Paxos Consensus

The Consensus Problem

Imagine three servers that need to agree on a single value. Maybe it is the next entry in a replicated log, or who holds a distributed lock, or what the current cluster configuration is. Each server can propose a value, and they need to reach agreement even if some servers crash or messages are delayed.

This sounds straightforward until you think about failures. Server A proposes "x" and sends it to B and C. But A crashes after sending to B and before sending to C. Now B has seen "x" but C has not. Meanwhile, C proposes "y." How do you ensure everyone ends up with the same value without blocking forever?

Paxos solves this problem. It guarantees two things: (1) only a single value is chosen (safety), and (2) if a majority of servers are alive and can communicate, a value will eventually be chosen (liveness, modulo the FLP impossibility result).

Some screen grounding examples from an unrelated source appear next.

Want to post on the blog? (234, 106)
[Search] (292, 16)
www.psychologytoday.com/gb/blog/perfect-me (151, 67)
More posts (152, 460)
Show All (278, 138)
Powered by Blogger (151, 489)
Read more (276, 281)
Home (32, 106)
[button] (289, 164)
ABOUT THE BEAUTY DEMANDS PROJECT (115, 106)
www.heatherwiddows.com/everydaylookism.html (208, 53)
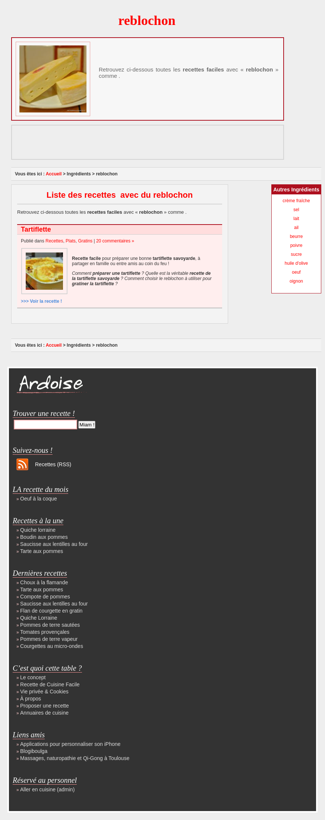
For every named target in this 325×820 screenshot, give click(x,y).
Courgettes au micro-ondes (51, 646)
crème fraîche (296, 200)
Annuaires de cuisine (44, 713)
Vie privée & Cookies (44, 692)
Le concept (33, 677)
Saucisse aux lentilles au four (54, 544)
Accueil (54, 174)
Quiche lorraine (38, 530)
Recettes (54, 241)
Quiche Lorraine (38, 618)
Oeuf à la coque (38, 499)
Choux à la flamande (44, 582)
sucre (296, 254)
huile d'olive (296, 263)
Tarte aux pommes (41, 551)
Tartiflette (36, 229)
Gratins (85, 241)
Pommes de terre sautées (50, 625)
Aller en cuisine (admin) (47, 789)
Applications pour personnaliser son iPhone (70, 744)
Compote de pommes (45, 597)
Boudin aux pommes (44, 537)
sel (296, 209)
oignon (296, 281)
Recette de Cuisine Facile (50, 684)
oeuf (296, 272)
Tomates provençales (44, 632)
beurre (296, 236)
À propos (30, 699)
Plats (71, 241)
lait (296, 218)
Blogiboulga (33, 751)
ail (296, 227)
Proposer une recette (44, 706)
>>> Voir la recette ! (41, 301)
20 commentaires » (115, 241)
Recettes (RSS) (53, 464)
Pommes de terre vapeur (49, 639)
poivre (296, 245)
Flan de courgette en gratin (51, 611)
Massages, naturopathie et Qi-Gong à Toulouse (74, 758)
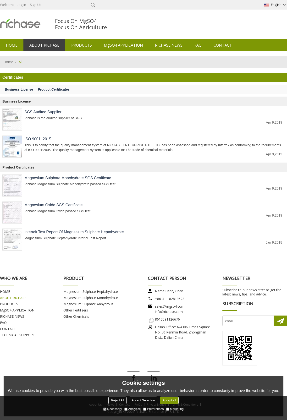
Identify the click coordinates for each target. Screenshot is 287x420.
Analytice (132, 409)
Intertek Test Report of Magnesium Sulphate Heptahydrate (74, 232)
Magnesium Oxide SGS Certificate (53, 205)
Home (8, 62)
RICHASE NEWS (168, 45)
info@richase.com (169, 311)
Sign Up (36, 4)
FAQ (198, 45)
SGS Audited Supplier (42, 112)
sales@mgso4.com (169, 306)
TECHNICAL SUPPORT (17, 335)
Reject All (117, 400)
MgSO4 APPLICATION (123, 45)
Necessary (112, 409)
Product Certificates (54, 89)
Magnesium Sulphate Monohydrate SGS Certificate (67, 178)
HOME (11, 45)
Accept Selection (143, 400)
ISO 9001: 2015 (37, 139)
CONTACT (223, 45)
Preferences (153, 409)
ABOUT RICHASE (44, 45)
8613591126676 (167, 319)
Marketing (175, 409)
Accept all (169, 400)
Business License (19, 89)
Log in (21, 4)
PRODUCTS (81, 45)
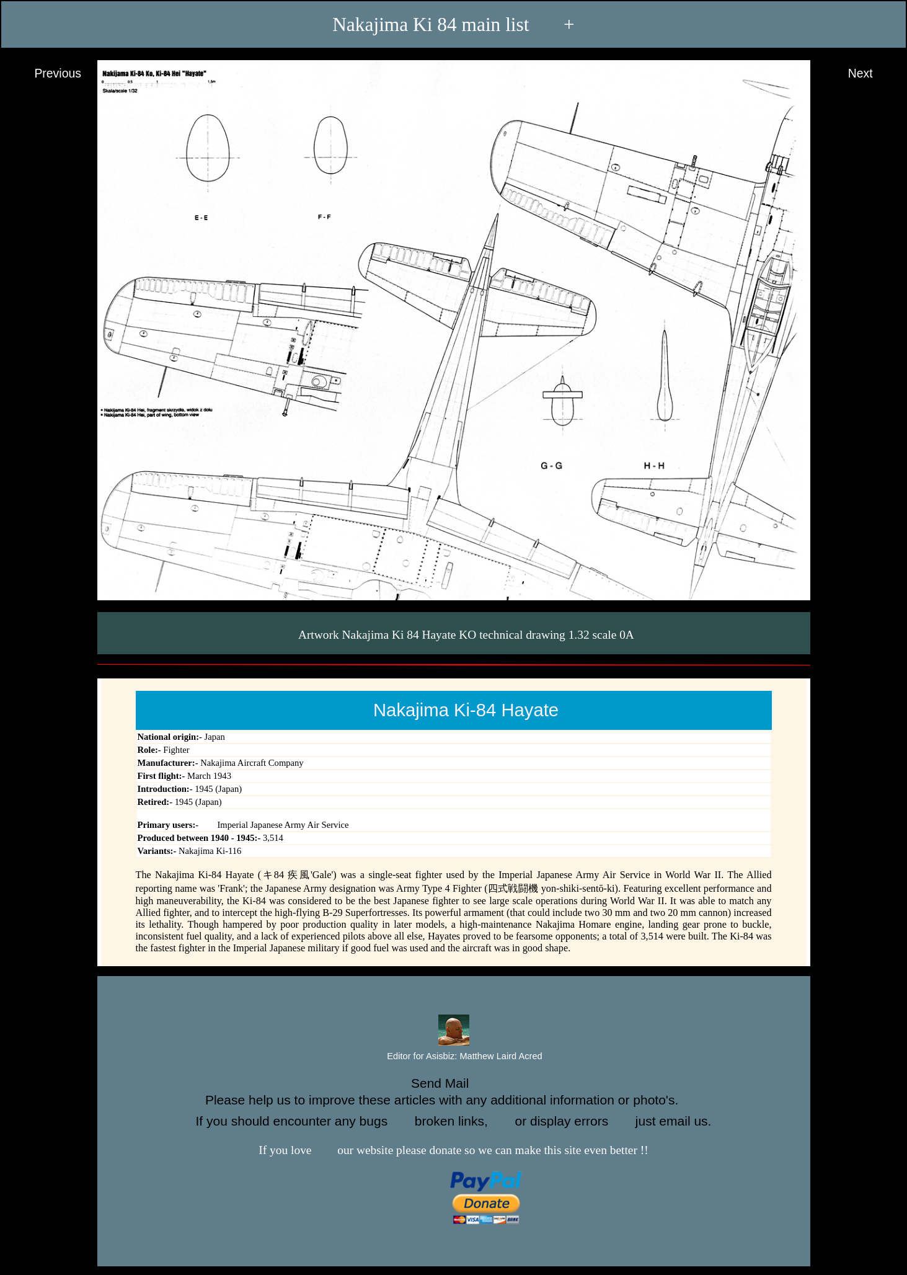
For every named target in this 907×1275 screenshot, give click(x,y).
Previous (46, 74)
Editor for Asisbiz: (453, 1057)
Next (872, 74)
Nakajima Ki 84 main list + (453, 24)
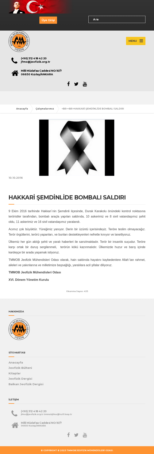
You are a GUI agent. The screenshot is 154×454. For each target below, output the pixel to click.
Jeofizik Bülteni (20, 368)
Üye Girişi (48, 20)
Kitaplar (15, 373)
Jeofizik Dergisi (20, 378)
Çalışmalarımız (45, 108)
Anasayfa (22, 108)
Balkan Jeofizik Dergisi (26, 384)
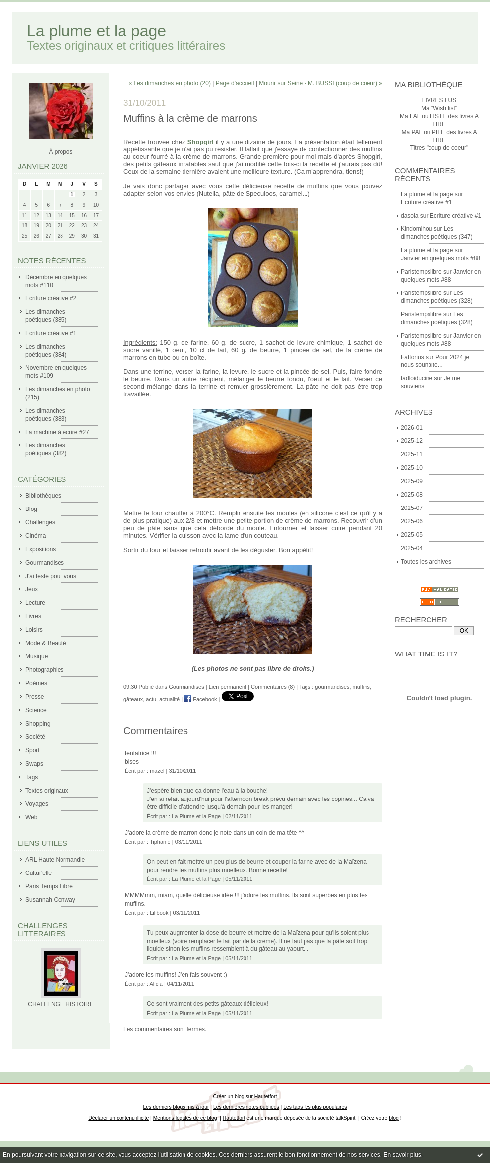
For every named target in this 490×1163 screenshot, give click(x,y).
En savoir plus (402, 1154)
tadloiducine (416, 378)
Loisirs (34, 629)
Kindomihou (416, 228)
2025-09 (412, 481)
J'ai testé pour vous (50, 576)
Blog (31, 509)
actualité (169, 699)
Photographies (44, 669)
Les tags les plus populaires (315, 1107)
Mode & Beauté (45, 643)
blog (394, 1118)
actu (151, 699)
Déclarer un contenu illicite (118, 1118)
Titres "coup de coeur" (439, 148)
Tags (31, 777)
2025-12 (412, 440)
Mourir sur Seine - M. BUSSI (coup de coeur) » (320, 83)
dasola (409, 215)
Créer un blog (229, 1096)
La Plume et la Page (196, 816)
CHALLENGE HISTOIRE (60, 1004)
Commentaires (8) (273, 687)
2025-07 (412, 508)
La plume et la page (96, 31)
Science (36, 710)
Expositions (40, 549)
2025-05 (412, 534)
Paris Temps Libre (49, 886)
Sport (32, 750)
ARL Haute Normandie (55, 859)
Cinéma (35, 535)
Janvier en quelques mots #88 (440, 258)
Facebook (200, 699)
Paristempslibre (421, 271)
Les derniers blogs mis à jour (176, 1107)
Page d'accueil (235, 83)
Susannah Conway (50, 899)
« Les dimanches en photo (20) (170, 83)
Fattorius (412, 357)
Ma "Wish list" (439, 108)
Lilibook (159, 913)
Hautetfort (265, 1096)
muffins (361, 687)
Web (31, 817)
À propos (60, 151)
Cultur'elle (38, 873)
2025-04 (412, 548)
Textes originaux (46, 790)
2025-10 (412, 467)
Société (35, 736)
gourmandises (332, 687)
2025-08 (412, 494)
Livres (33, 616)
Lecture (35, 602)
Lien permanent (227, 687)
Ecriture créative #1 (50, 333)
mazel (157, 771)
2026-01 (412, 427)
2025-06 (412, 521)
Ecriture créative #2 (50, 298)
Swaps (34, 763)
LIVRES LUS (439, 100)
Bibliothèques (43, 495)
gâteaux (133, 699)
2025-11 (412, 454)
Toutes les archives (426, 561)
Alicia (156, 984)
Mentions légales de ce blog (185, 1118)
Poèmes (36, 683)
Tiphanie (160, 842)
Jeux (31, 589)
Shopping (38, 723)
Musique (36, 656)
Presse (34, 696)
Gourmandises (44, 562)
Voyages (36, 803)
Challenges (40, 522)
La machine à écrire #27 (57, 432)
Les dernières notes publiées (246, 1107)
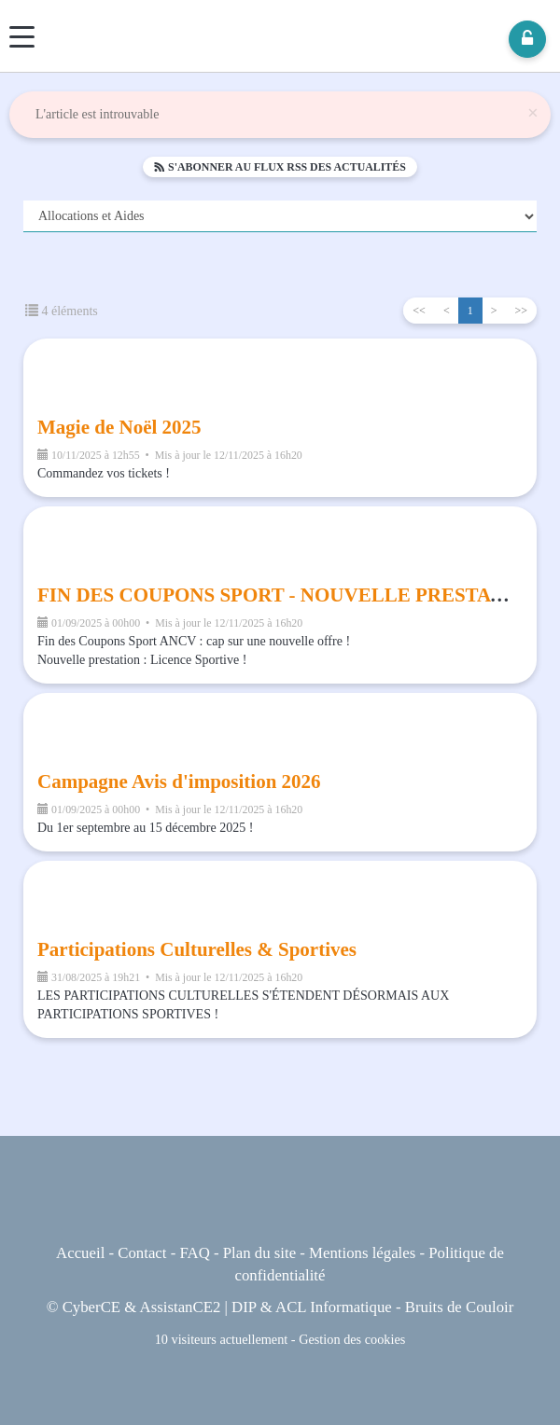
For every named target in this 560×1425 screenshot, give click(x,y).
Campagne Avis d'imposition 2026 (179, 781)
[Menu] (22, 37)
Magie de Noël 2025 (119, 427)
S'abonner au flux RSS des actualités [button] (280, 166)
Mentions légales (362, 1253)
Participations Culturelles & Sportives (197, 949)
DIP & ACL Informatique (311, 1307)
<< (419, 310)
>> (520, 310)
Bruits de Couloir (459, 1307)
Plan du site (259, 1253)
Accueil (80, 1253)
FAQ (194, 1253)
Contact (142, 1253)
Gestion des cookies (352, 1339)
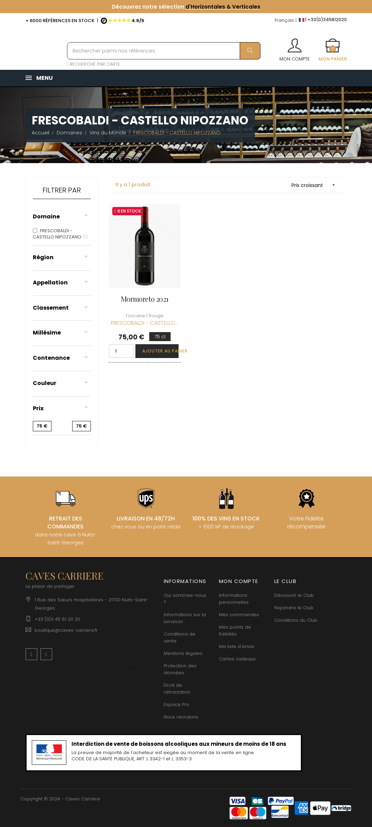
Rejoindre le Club (293, 607)
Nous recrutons (181, 717)
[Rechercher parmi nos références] (163, 50)
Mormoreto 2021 (144, 298)
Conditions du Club (295, 620)
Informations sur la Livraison (185, 618)
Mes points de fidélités (235, 630)
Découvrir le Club (294, 595)
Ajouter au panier (160, 351)
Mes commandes (239, 614)
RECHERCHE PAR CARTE (94, 64)
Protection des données (180, 669)
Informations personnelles (234, 598)
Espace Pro (176, 704)
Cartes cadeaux (237, 659)
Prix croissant (316, 185)
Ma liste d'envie (236, 646)
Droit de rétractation (177, 688)
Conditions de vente (179, 637)
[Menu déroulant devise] (286, 20)
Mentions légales (183, 653)
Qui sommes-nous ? (185, 598)
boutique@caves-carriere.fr (66, 630)
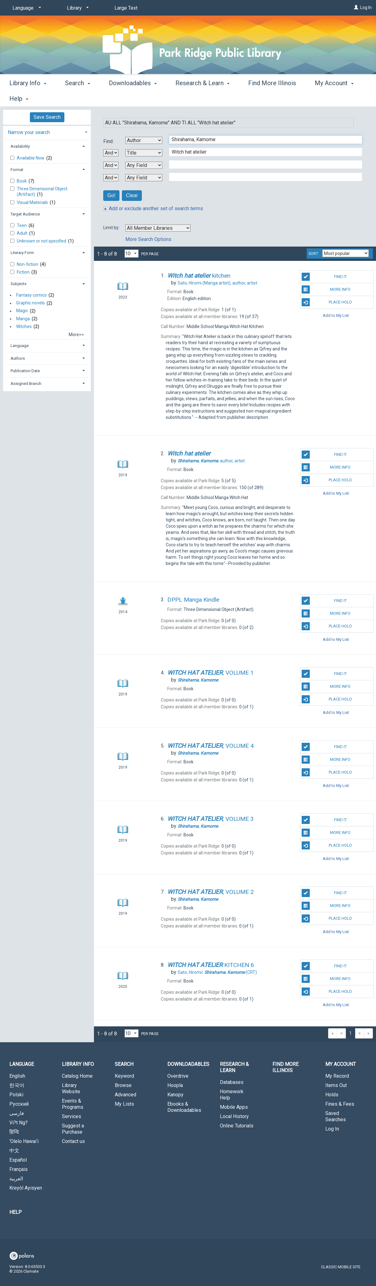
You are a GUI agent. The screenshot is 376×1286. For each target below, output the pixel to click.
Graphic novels (30, 303)
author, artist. (218, 282)
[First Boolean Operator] (110, 152)
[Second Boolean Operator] (110, 165)
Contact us (73, 1141)
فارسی (16, 1113)
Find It (324, 277)
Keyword (124, 1076)
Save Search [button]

Single-Decree Paxos: Agreeing on One Value

The protocol has three roles: proposers (who suggest values), acceptors (who vote on values), and learners (who learn the chosen value). In practice, every server plays all three roles.

Phase 1: Prepare and Promise

A proposer picks a unique ballot number n (think of it as a priority or version number, monotonically increasing and globally unique) and sends Prepare(n) to a majority of acceptors.

Each acceptor that receives Prepare(n) checks: is n higher than any ballot I have previously promised? If yes, the acceptor sends back Promise(n), pledging not to accept any proposal with a ballot number less than n. If the acceptor has previously accepted a value in some earlier ballot, it includes that value in the promise so the proposer knows about it.

If no, the acceptor ignores the prepare message (or sends a rejection).

Phase 2: Accept and Accepted

Once the proposer receives promises from a majority of acceptors, it moves to Phase 2. Here is the critical rule: if any of those promises included a previously accepted value, the proposer must use that value. It cannot substitute its own. This is what ensures that a value, once chosen, stays chosen. Only if no promises include a previously accepted value can the proposer use its own.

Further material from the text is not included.